A técnica de multiplicação da fita de DNA é chamada de PCR (reação
em cadeia da polimerase).
Na década de 1980, passou-se a utilizar a técnica do PCR para fazer
milhares de cópias de um único pedaço de DNA. Essa técnica é usada em tubos de ensaio contendo o DNA e mais alguns compostos necessários, como primers (DNAs iniciadores) e a enzima DNA polimerase (enzima que faz a replicação do DNA).
O objetivo da PCR é a obtenção de muitas cópias de uma sequência
específica de ácido nucleico, a partir de uma fita molde, ou seja, consiste na produção de DNA in vitro (no laboratório). TECNOLOGIA DO DNA RECOMBINANTE • Os pesquisadores querem estudar um gene humano que produz uma proteína que não se sabe a função.

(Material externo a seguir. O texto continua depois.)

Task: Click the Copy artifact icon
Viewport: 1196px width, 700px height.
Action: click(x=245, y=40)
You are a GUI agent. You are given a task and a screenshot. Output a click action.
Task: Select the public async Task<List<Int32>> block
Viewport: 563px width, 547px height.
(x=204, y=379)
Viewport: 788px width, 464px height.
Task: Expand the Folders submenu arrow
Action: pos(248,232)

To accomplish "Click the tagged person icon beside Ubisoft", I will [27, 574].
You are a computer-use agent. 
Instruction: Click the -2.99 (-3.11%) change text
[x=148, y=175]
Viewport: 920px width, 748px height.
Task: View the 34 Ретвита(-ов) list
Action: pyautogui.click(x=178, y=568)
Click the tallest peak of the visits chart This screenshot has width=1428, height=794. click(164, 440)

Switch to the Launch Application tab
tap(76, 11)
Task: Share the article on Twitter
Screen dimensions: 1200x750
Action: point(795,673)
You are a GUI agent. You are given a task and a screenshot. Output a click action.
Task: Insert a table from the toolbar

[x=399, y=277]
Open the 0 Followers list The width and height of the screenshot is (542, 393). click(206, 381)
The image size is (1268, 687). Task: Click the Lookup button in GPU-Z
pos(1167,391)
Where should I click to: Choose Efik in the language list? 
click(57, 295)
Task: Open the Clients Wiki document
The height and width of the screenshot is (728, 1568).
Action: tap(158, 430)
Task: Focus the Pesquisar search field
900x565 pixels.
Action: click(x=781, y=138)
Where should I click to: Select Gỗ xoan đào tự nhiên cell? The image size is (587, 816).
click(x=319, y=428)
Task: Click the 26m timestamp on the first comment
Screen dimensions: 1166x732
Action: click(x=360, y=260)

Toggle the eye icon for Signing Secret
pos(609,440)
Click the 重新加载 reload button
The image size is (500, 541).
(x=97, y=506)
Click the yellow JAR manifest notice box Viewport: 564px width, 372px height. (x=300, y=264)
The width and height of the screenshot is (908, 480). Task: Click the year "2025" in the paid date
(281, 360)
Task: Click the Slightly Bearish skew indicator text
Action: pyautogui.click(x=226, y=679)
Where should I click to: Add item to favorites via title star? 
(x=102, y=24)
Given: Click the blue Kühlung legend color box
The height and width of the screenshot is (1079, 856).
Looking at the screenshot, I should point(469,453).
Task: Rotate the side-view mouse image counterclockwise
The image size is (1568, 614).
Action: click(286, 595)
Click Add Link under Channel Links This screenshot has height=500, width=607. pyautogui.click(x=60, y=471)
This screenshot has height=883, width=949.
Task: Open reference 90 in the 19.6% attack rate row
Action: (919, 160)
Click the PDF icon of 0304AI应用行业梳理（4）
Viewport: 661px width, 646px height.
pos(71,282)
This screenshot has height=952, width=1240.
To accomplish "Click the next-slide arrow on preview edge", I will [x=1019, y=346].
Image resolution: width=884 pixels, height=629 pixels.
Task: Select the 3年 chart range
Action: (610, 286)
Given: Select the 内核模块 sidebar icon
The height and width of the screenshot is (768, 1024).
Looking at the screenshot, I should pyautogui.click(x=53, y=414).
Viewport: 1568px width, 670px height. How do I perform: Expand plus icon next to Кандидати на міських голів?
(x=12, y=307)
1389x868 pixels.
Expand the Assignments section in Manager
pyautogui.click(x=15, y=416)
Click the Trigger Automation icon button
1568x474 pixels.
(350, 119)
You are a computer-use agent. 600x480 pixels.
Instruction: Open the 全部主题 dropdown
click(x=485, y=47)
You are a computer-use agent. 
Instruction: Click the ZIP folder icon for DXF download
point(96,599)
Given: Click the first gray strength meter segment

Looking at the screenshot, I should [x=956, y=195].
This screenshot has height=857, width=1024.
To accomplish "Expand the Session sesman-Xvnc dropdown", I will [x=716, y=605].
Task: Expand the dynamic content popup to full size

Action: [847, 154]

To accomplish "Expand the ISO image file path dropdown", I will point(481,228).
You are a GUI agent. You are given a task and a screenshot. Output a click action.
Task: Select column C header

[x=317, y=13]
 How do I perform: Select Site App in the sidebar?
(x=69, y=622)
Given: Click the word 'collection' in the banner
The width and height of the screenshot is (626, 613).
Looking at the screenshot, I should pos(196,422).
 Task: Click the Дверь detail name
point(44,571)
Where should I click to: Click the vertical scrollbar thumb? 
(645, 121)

• Os pesquisadores “recortam” (utilizando enzimas de restrição), do DNA
humano, o gene de interesse.
• Esse fragmento de DNA contendo o gene é multiplicado por PCR para
obtermos várias cópias do mesmo fragmento (ou da mesma informação). A mesma enzima que clivou o gene do DNA humano é utilizada para clivar o plasmídio bacteriano. Lembre-se que o fragmento de DNA, ao ser clivado, gera pontas adesivas que são complementares ao plasmídio se este for clivado com a mesma enzima.
• A seguir o plasmídio clivado é misturado com os fragmentos de DNA
(contendo o gene) e uma enzima chamada ligase “cola” os fragmentos ao plasmídio, produzindo o chamado DNA recombinante. Isso feito, o DNA recombinante é introduzido em uma bactéria hospedeira.
• A bactéria hospedeira é colocada em um meio nutritivo seletivo,
apenas aquelas que possuem o DNA recombinante crescem, formando colônias. Após muitas gerações de bactérias, o produto da expressão dos genes, as proteínas humanas, são purificadas das bactérias (são separadas das proteínas das bactérias).